先輩の「心」、受け継いでいきます-。松井秀喜外野手(38=前レイズ)と同じ石川県出身で星稜高の後輩でもある巨人高木京介投手(23)が29日、同校で自主トレを行った。高校時代には左の長距離砲として「ゴジラ2世」と呼ばれた。前日28日朝の松井の引退会見は、テレビ画面を食い入るように見つめて「言葉をかみしめて聞いて、グッと来ました」と言う。「松井さんになれるわけがない。お会いしたこともないし、比べるなんておこがましい。後輩なだけです」と謙虚に構えつつ、偉大な先輩も過ごした母校で、高木京は決意を新たにした。

 高木京

 少しでも近づけるように努力をしなくてはいけない。成績はもちろんですけど、きっと野球に対する取り組み方や姿勢で、多くの野球人だけじゃなく、あれだけ多くの人に愛されたんだと思う。後輩として、自分も恥じないように野球に取り組んでいく。それだけは絶対に守ろうと、あらためて思いました。

 今季は新人ながら中継ぎとして34試合登板で防御率0・57と活躍し、年俸も2000万円(金額は推定)と1200万円もアップした。
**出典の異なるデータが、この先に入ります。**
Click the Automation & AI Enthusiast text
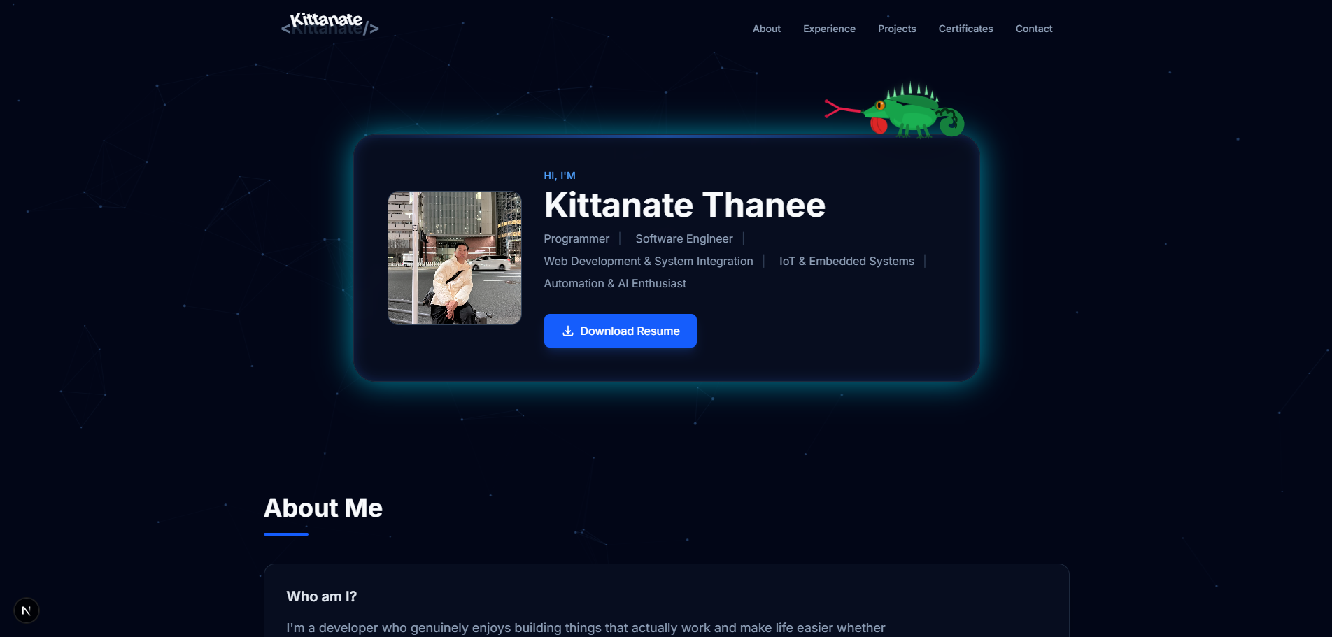This screenshot has height=637, width=1332. 615,283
母校に帰ると、新背番号「28」のジャージー姿を見た山下名誉監督から「28になったのか。頑張ったじゃないか」と、お褒めの言葉ももらった。

 それでも、浮かれはしない。松井先輩の姿に、抱き続けてきた「野球だけやってればいいんじゃない。みんなが応援したくなるような、愛される選手になりたい」との思いは間違いではないと、確信を得た。同郷かつ星稜の後輩として、日本で、米国で、多くの人に愛された憧れの先輩の思いを継承し、これからも真摯(しんし)に野球に打ち込んでいく。【浜本卓也】

 ◆今季の高木京の活躍

 国学院大からドラフト4位で入団し、開幕1軍を果たす。4月に左肩痛で2軍落ちしたが、6月に1軍復帰。貴重な中継ぎ左腕として頭角を現し、7月7日阪神戦でプロ初勝利を挙げた。9月16日阪神戦(東京ドーム)では4-2の7回2死満塁で金本を空振り三振に仕留め、22試合連続無失点のセ・リーグ新人タイ記録をマーク。その後、記録を29試合まで伸ばした。日本シリーズ第6戦では7回のピンチに登板して無失点に抑えて勝ち投手になるなど度胸満点の投球。今季は34試合に登板し2勝1セーブ、防御率0・57。来季の背番号は「57」から「28」に変更となった。実直な人柄で先輩たちからかわいがられ、「マキバオー」「ジミーちゃん」などの愛称を持つ。